## CONSIGNE
Recopiez mot pour mot le passage de l'article sur l'Iran qui commence par « Source : Lebloc-note » et se termine par « 8 mai 2018. ».

## TEXTE FOURNI
Publié par Gaia - Dreuz le 29 septembre 2019
Champs pétroliers de Khurais et Buqyaq Saudi Arabia.  Courtesy of VOA.  Public Domain 

Source : Lebloc-note

« L’Équipe Iran » est une expression introduite par l’auteur du présent  article pour désigner un groupe politique de Washington issu de l’entourage d’Obama, du parti Démocrate et du secteur des média, qui a pris le parti de l’Iran dans ses démêlés avec la Maison Blanche depuis sa sortie de l’accord nucléaire (JCPOA) le 8 mai 2018.

Véritables fantassins américains du régime des ayatollahs, ils assurent une part déterminante de la stratégie politique de Téhéran, la fédération des opinions européenne et nord-américaine contre la ligne de « pressions maximales » de Donald Trump. Celui-ci s’appuie en effet sur le rétablissement des sanctions pour obtenir le retour des Iraniens aux négociations et une révision majeures de l’accord (non signé) de Vienne du 14 juillet 2015. (NdT)

L’Iran est parvenu à faire de la politique étrangère des États-Unis, une arène où se règlent les différends politiques intérieurs.

Pour quiconque s’intéresse de près ou de loin au sort de la planète, il ne devrait pas être difficile de tirer une leçon indiscutable des frappes iraniennes de samedi dernier (*) contre l’Arabie saoudite : il est hors de question que le régime qui a détruit sans vergogne 50% des capacités pétrolières saoudiennes puisse se doter bientôt d’une bombe nucléaire. Imaginez ce qu’un Iran possédant l’arme nucléaire pourrait faire à la production de pétrole dont la planète entière dépend pour son énergie, ses transports et sa nourriture. Y a-t-il quelqu’un pour parier qu’un régime iranien doté d’armes aussi dévastatrices ne les utiliserait pas ? Ce serait une très mauvaise mise.

## DONNÉES EXTRAITES

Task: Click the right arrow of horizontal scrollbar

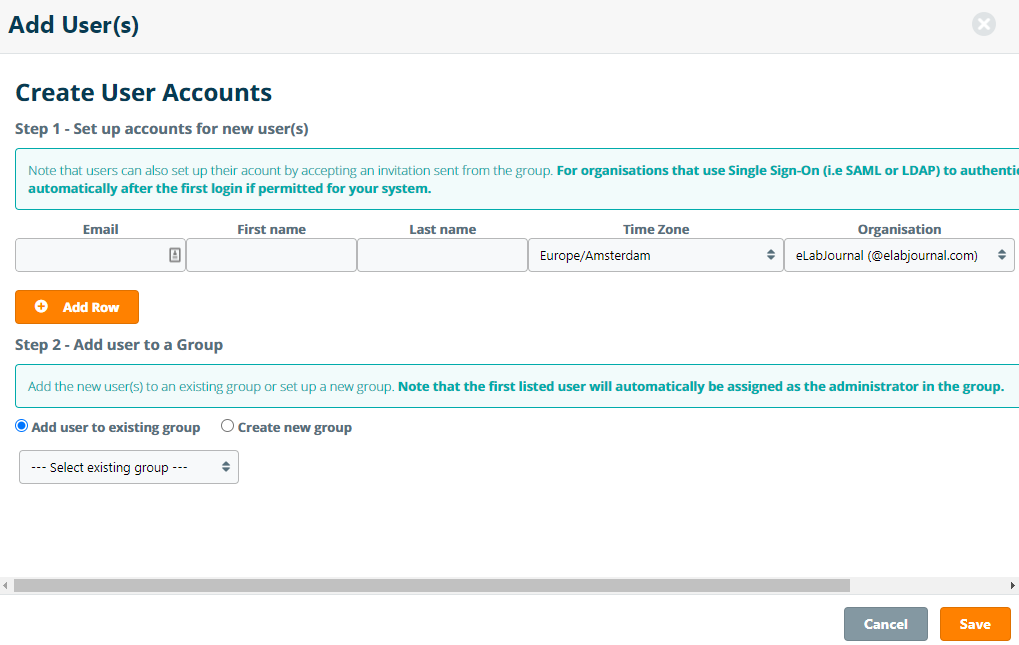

* * *

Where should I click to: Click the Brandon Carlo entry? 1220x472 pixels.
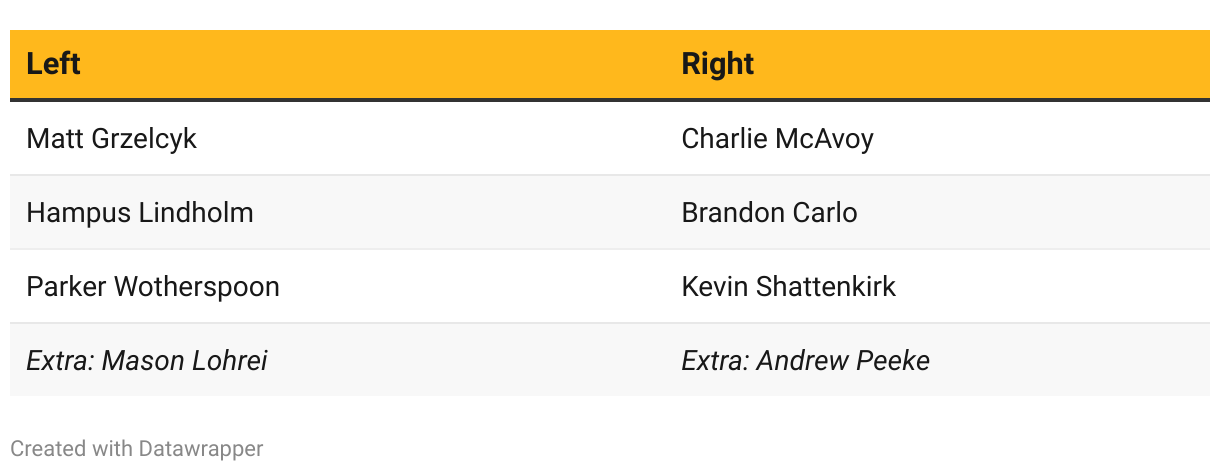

## RÉPONSE
Source : Lebloc-note

« L’Équipe Iran » est une expression introduite par l’auteur du présent  article pour désigner un groupe politique de Washington issu de l’entourage d’Obama, du parti Démocrate et du secteur des média, qui a pris le parti de l’Iran dans ses démêlés avec la Maison Blanche depuis sa sortie de l’accord nucléaire (JCPOA) le 8 mai 2018.